Dans l’espoir de trouver parmi ses travaux un bijou lyrique inédit, le nouveau fonds L-434 Michel Lucius fut soigneusement dépouillé, puis catalogué. L’inventaire permit de relever 48 rapports scientifiques établis à partir de 1925, quand Lucius, dans sa fonction de géologue de la jeune République turque, entreprit plusieurs expéditions successives afin d’examiner les rayons pétrolifères du littoral de la mer Noire. Ces études constituent un apport non-négligeable à lʼhistoire de la prospection minière et pétrolière du Levant et permettent, parfois mois par mois, de suivre les avancements de lʼintrépide scientifique-explorateur luxembourgeois. Mais le langage reste sobre et précis, seul le rapport Le rayon supposé pétrolifère dʼElmalı, finalisé le 23 juin 1925, contient un récit assez captivant, écrit à la première personne, qui relate la descente du prospecteur dans un vieux ‹ puit puant › le pétrole. À la fin, il semble pourtant sʼagir dʼune fausse alerte (L-434; I.1-04, pp. 2-3).

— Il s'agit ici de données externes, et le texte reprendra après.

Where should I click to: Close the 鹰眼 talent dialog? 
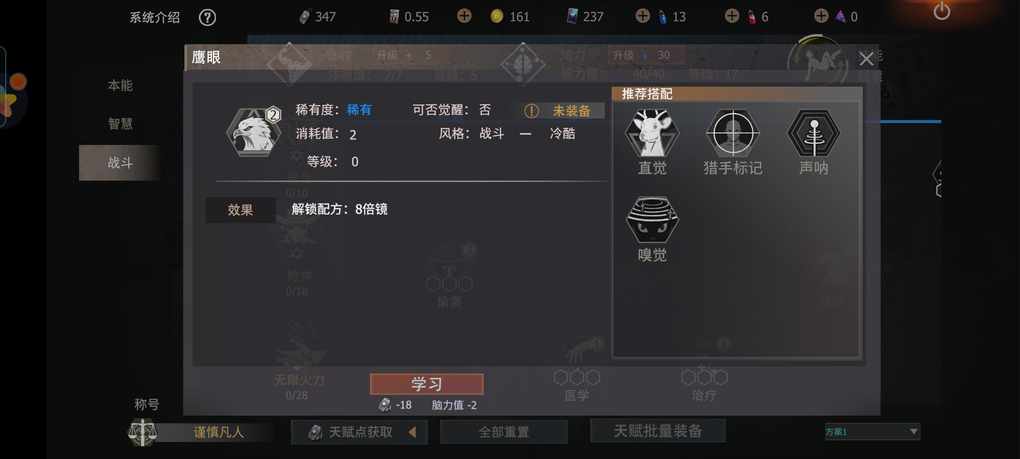pyautogui.click(x=866, y=59)
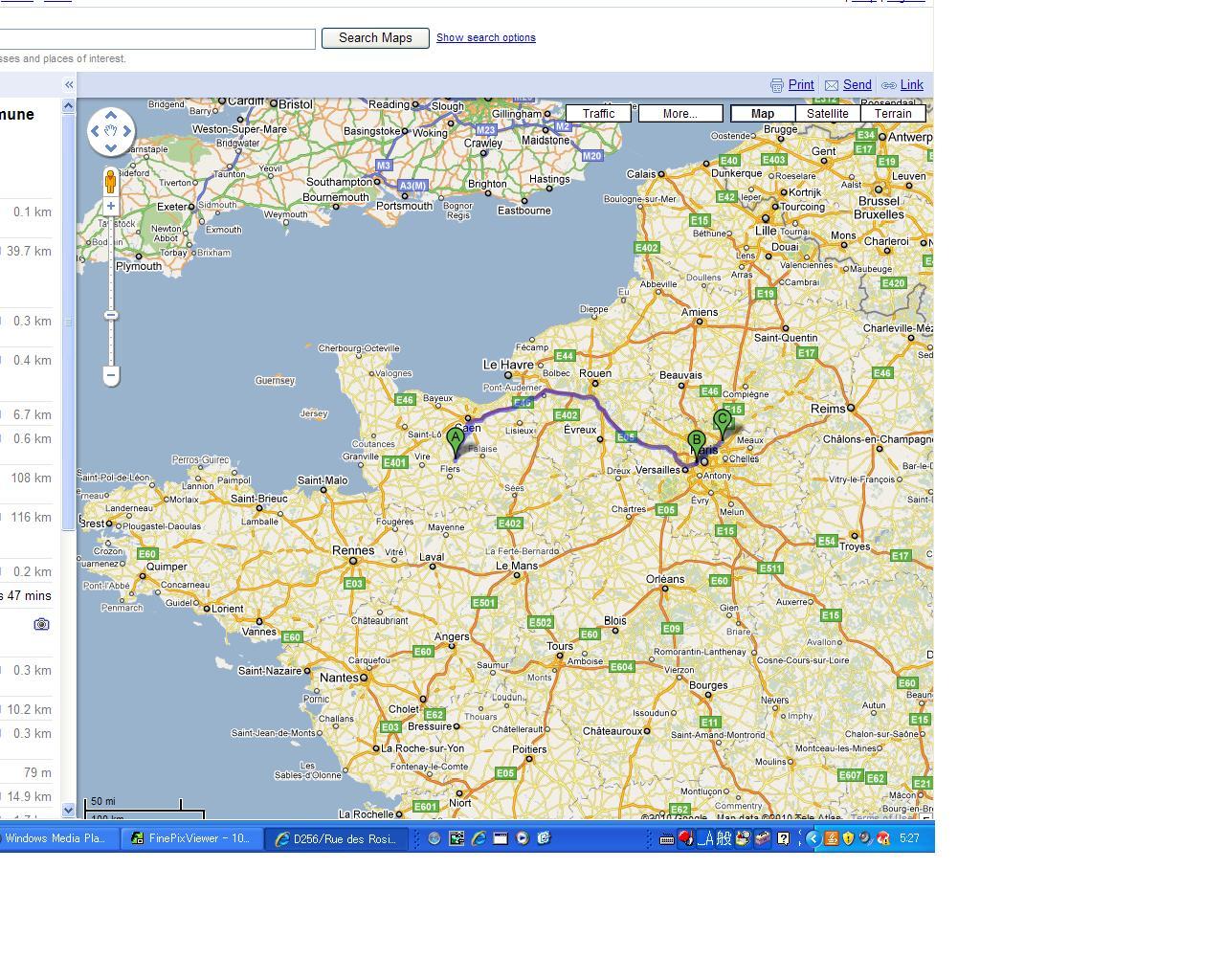This screenshot has height=980, width=1225.
Task: Click Show search options link
Action: pos(485,37)
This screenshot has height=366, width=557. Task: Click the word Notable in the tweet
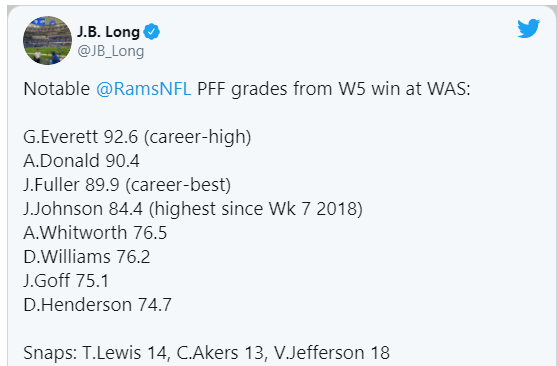56,89
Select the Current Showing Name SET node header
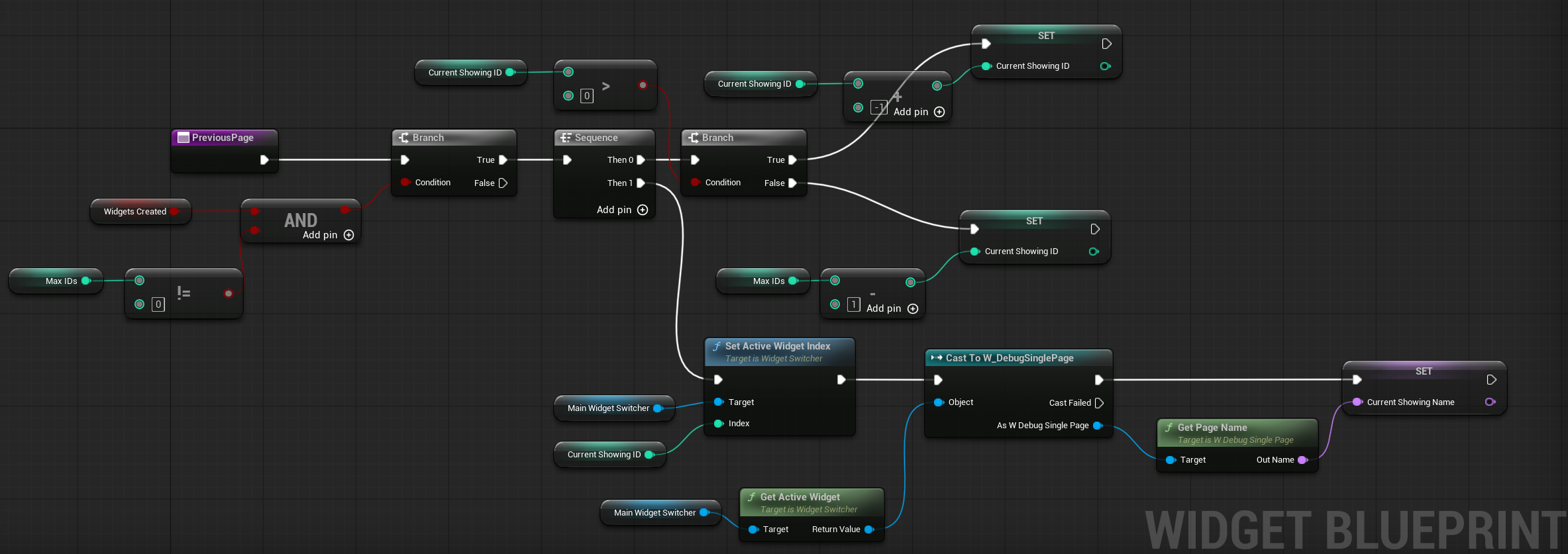Screen dimensions: 1568x554 tap(1423, 371)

Nombre de rapports comprennent dʼadmirables planches détaillées de la main du géologue, mais lʼœil de lʼarchiviste est surtout attiré par un objet de tout autre nature : un cube massif en pierre noire polie, dont la tranche mesure 10 centimètres. Cinq des six faces comportent des symboles à première vue mystérieux, mais le triangle entourant la lettre G et le compas ne tardent pas à révéler lʼorigine maçonnique de lʼobjet. Une inscription annonce : « Au T∴ C∴ F∴ Michel Lucius ». Le cube a donc été offert à Lucius par la Grande Loge du Luxembourg, qui, comme l’abréviation de lʼexpression ‹ Très cher frère › le laisse supposer, semble avoir compté parmi ses membres. Restent à déchiffrer les nombres énigmatiques 5910 / 5960, encadrés de deux branches de laurier. Le calendrier franc-maçon commence par lʼAnnée de la Vraie Lumière, l’Anno Lucis 5910 correspondant à 1910 de lʼère commune. Michel Lucius intégra donc probablement la Loge en 1910, bien avant l’obtention du diplôme de géologue en 1912 qui lui vaudra finalement un emploi dans lʼindustrie pétrolière en Russie.
À en croire les dates inscrites, le cube fut remis au ‹ Doktor Lüsyüs › − c’est ainsi que le géologue signe son seul rapport en langue turque (Yalova Kaplıcalarıhakkında rapordur, CNL L-434; I.1-48) − à peine une année avant sa mort en avril 1961.
Sandra Schmit
Légende:
Cube franc-maçon offert à Michel Lucius. CNL, Fonds Michel Lucius, L-434; III.1.